> **Activity**
The exact lines of the listing, from its first through the line that contains "Click the ×2 zoom button", are to make up the answer, and pictures are to be left out.

> **Supplied entries**
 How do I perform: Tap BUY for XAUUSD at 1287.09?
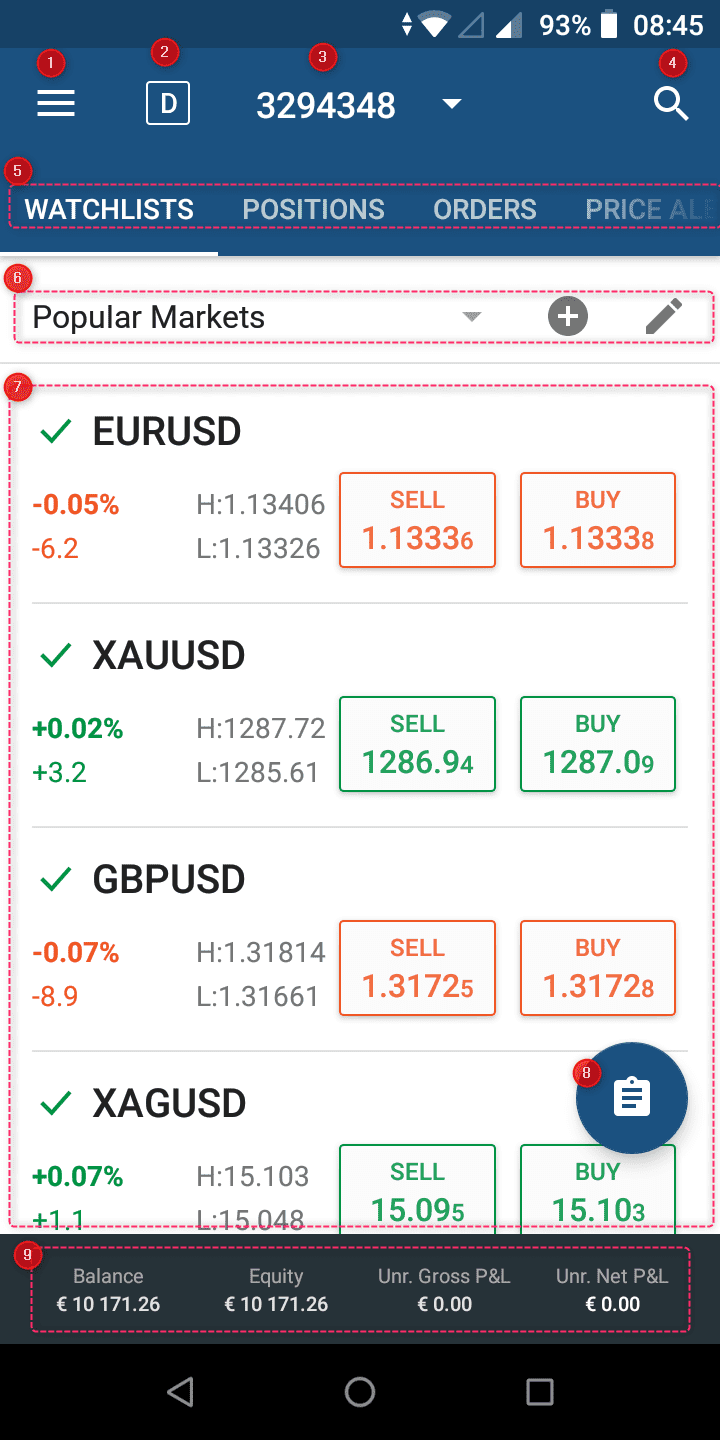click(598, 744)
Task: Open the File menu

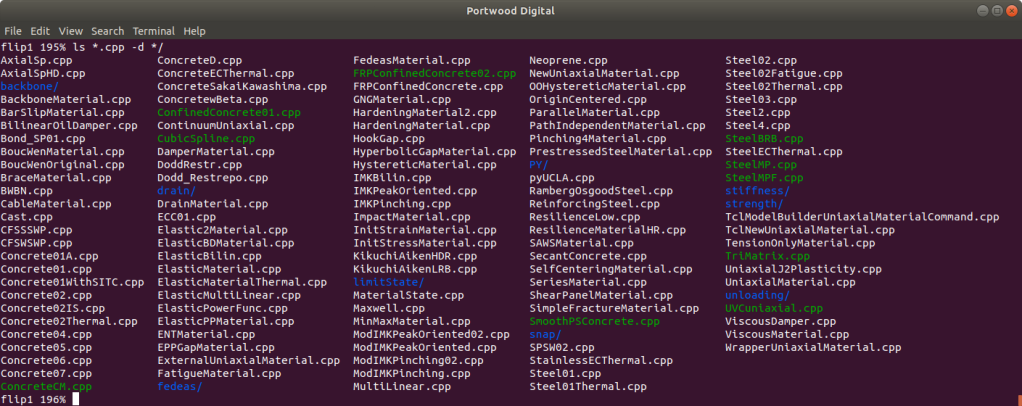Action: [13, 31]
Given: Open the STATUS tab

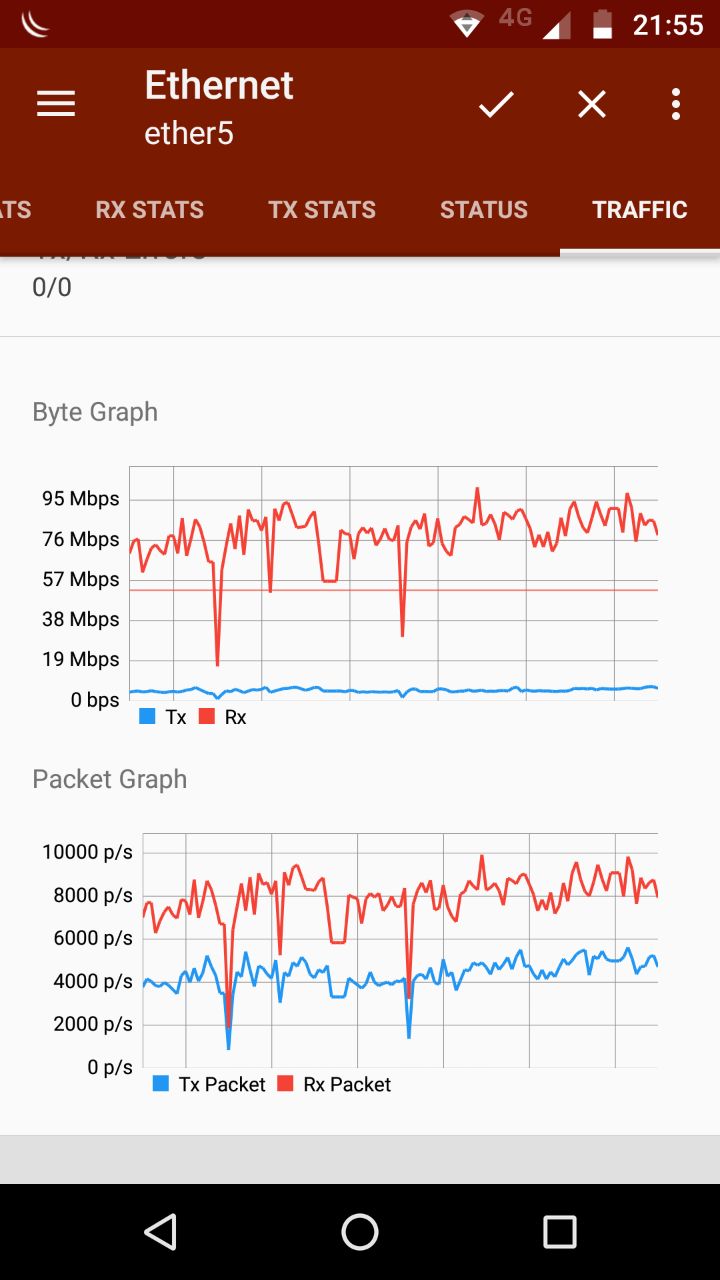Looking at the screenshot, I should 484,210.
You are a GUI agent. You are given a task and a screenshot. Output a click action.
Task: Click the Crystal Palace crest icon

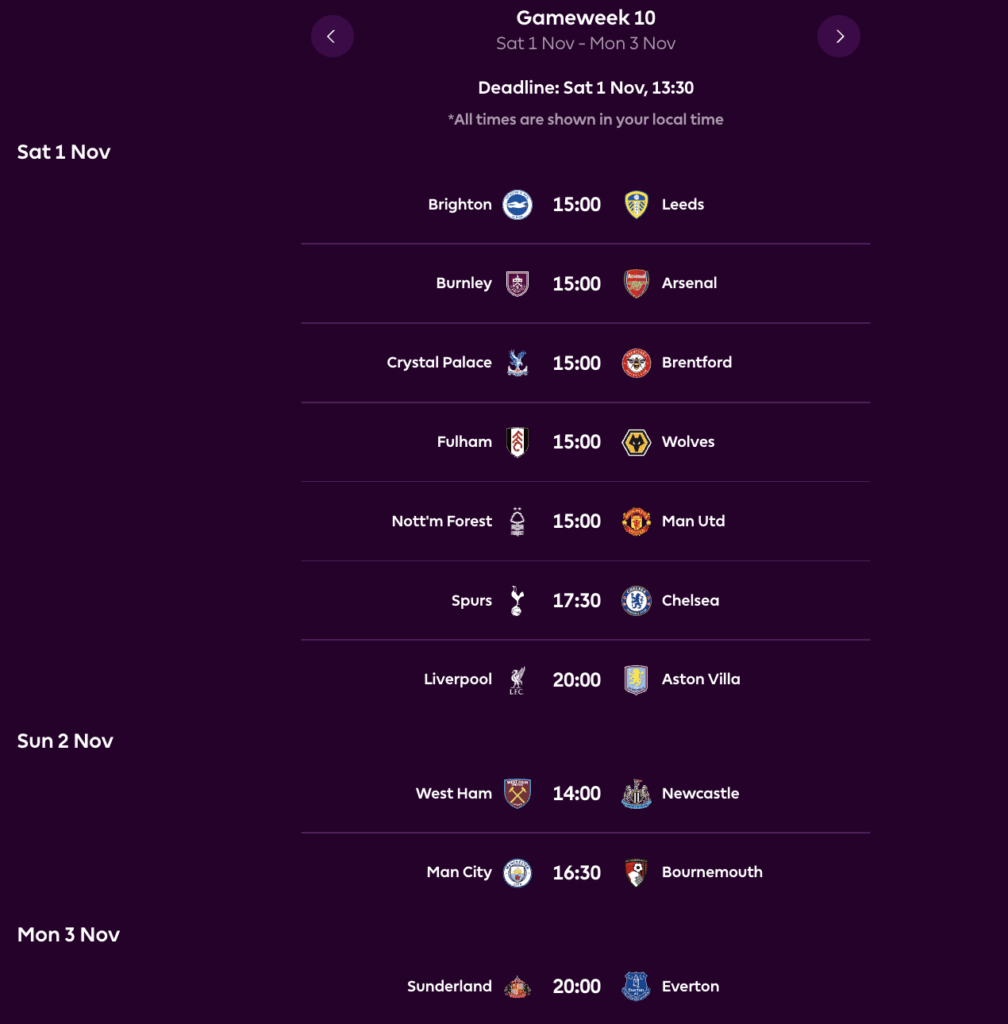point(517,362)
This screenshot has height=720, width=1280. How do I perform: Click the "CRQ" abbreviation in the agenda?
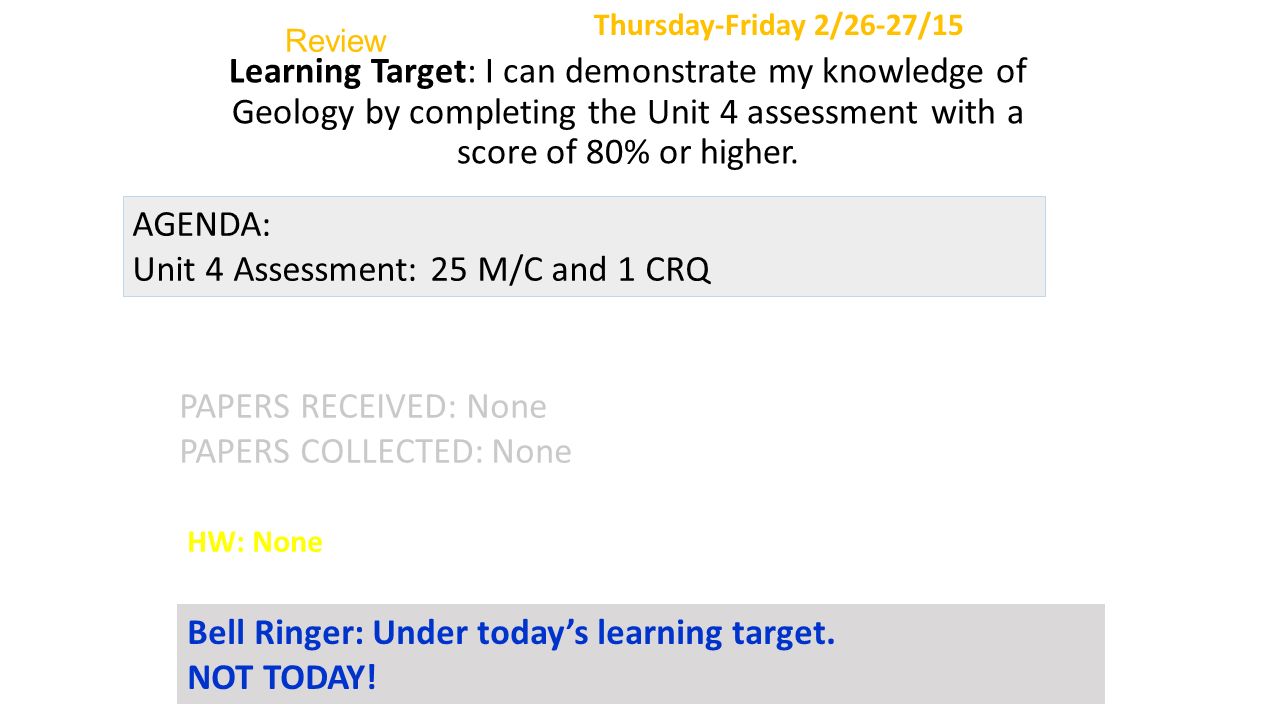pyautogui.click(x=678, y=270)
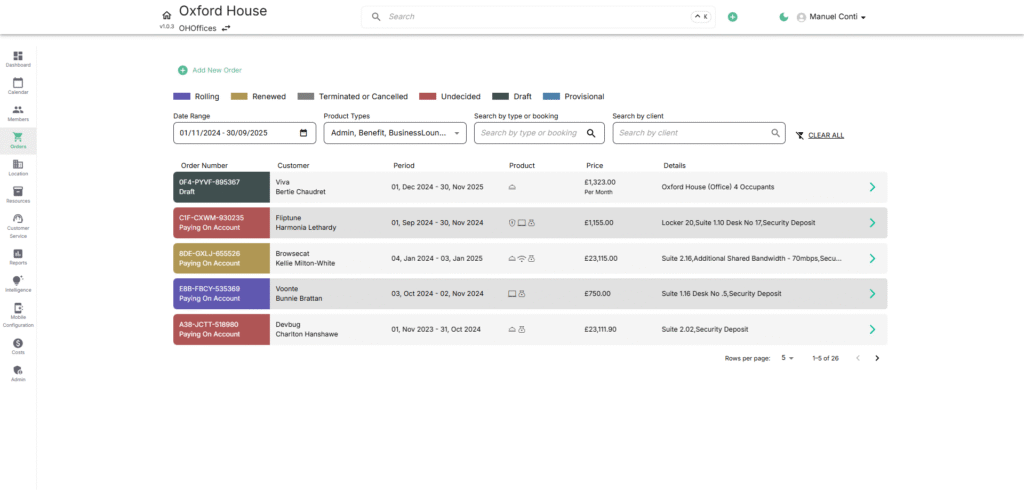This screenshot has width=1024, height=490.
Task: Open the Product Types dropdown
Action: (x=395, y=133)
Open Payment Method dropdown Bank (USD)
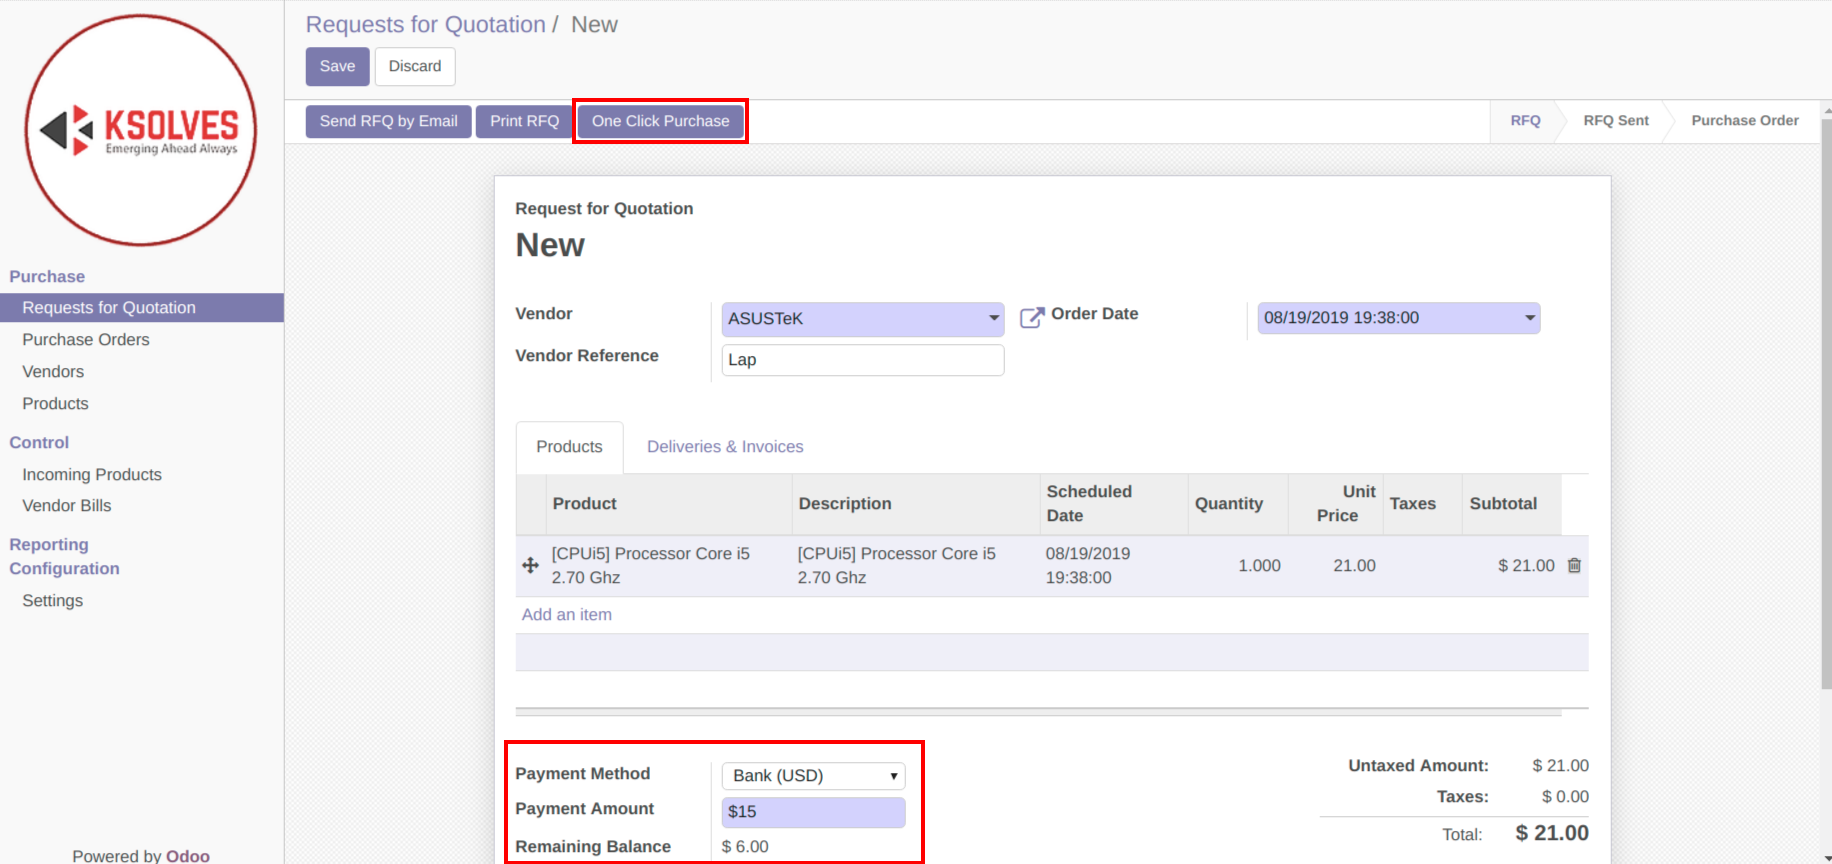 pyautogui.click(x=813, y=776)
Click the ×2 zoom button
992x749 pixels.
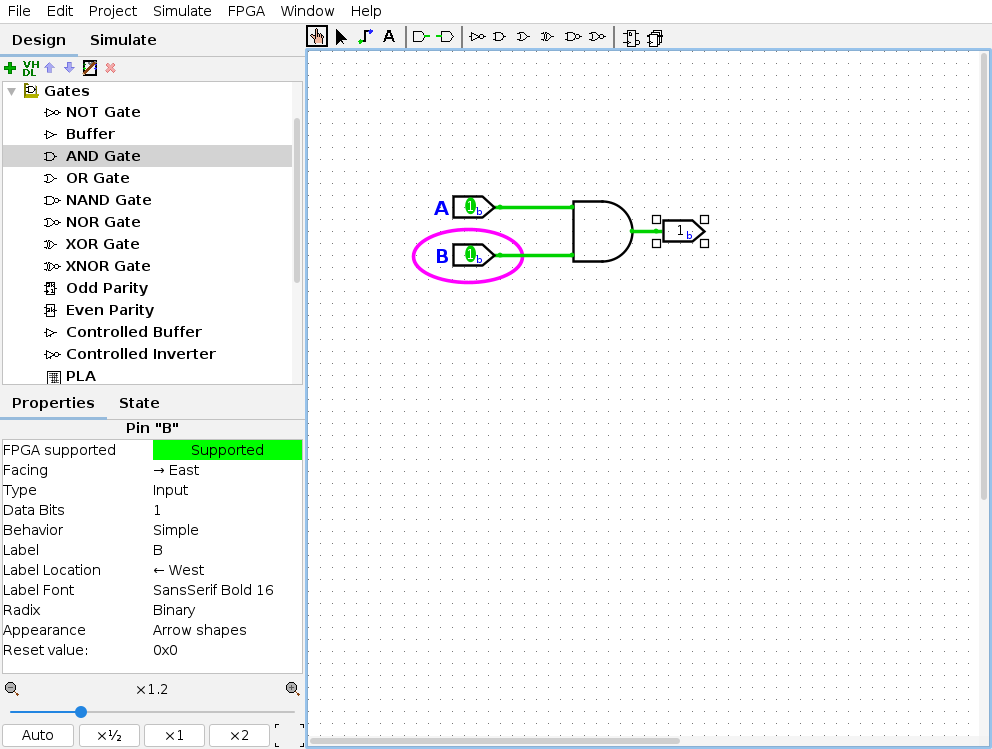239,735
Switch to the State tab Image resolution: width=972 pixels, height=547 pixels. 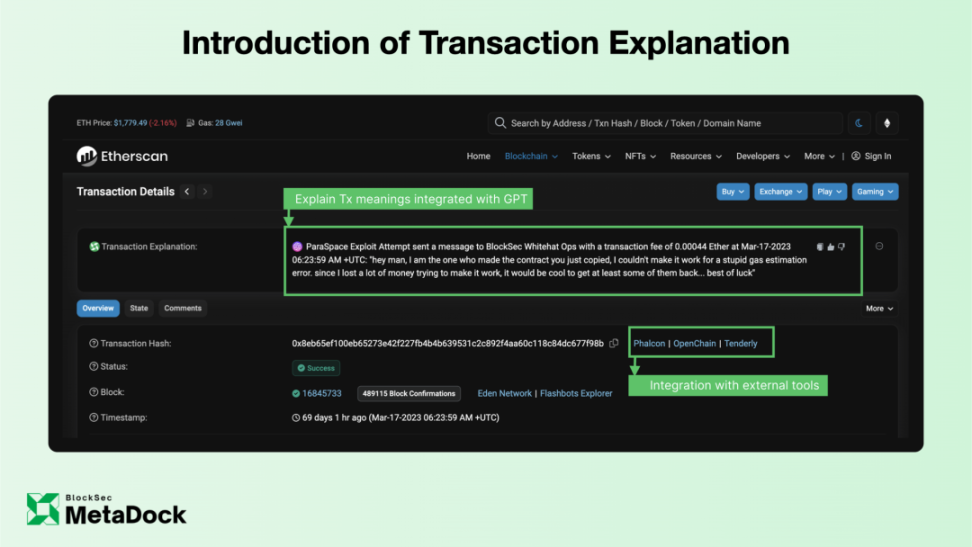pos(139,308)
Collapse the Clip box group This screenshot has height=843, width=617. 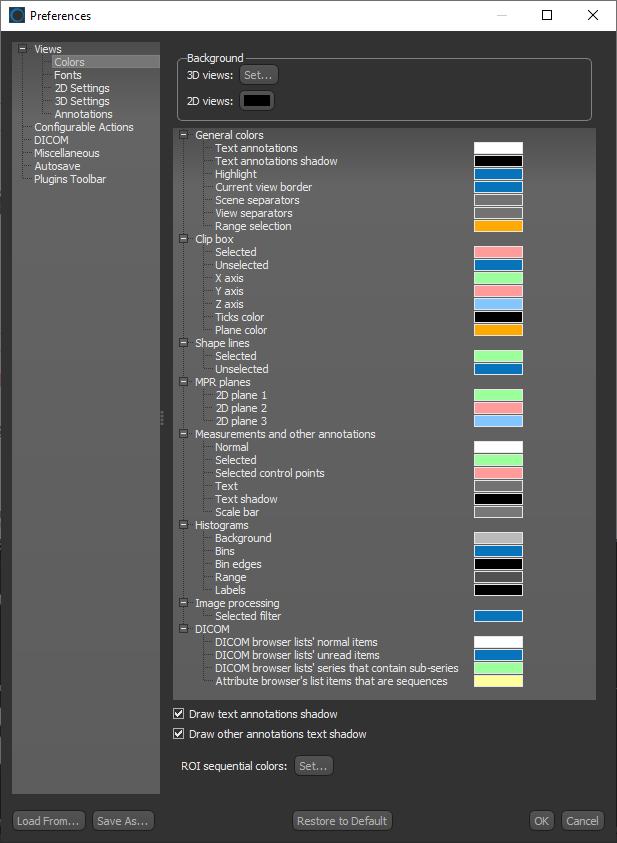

> **Written answer**
 How do I perform: Tap BUY for XAUUSD at 1287.09?
click(598, 744)
Task: Open the File menu

Action: [13, 31]
Given: Open the STATUS tab

Looking at the screenshot, I should 484,210.
You are a GUI agent. You are given a task and a screenshot. Output a click action.
Task: Click the Crystal Palace crest icon

point(517,362)
This screenshot has height=720, width=1280. How do I perform: Click the "CRQ" abbreviation in the agenda?
pyautogui.click(x=678, y=270)
This screenshot has width=1024, height=490.
Task: Open the Product Types dropdown
Action: (x=395, y=133)
Open Payment Method dropdown Bank (USD)
 pyautogui.click(x=813, y=776)
Click the ×2 zoom button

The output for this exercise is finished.